====== DATA EXCERPTS

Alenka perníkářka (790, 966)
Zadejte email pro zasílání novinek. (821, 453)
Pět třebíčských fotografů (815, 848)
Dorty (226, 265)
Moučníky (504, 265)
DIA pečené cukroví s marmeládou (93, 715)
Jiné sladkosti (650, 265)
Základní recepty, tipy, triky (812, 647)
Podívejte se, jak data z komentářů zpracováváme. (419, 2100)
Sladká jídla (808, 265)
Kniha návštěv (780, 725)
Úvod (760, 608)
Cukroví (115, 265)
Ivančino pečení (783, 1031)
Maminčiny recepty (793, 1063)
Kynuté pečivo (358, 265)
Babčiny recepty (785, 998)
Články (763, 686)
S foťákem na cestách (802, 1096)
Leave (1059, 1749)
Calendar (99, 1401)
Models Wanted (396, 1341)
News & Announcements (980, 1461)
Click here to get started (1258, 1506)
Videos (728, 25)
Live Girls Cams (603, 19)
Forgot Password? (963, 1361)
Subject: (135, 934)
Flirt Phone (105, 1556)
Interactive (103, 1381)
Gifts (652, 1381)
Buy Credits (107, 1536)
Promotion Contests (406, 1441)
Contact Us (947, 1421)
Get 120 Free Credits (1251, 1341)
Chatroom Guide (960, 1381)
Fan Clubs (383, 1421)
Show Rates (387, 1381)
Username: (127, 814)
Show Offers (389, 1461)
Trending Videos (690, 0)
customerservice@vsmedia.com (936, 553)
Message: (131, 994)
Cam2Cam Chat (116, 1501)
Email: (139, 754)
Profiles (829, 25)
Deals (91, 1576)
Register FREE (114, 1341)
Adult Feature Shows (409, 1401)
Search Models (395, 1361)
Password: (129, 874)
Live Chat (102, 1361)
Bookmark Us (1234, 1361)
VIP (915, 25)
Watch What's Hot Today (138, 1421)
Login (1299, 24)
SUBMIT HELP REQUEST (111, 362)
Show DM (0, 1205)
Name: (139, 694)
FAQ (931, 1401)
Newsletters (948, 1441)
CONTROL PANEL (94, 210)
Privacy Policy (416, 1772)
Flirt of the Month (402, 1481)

============

- **JOB**
Copy out every line in full from the one holding "Name: (139, 694)" through the last line of the listing, both included, offsetting each coordinate in the answers by adding 58.

- **FINAL RESULT**
Name: (197, 752)
FAQ (989, 1459)
Newsletters (1006, 1499)
CONTROL PANEL (152, 268)
Privacy Policy (474, 1830)
Flirt of the Month (460, 1539)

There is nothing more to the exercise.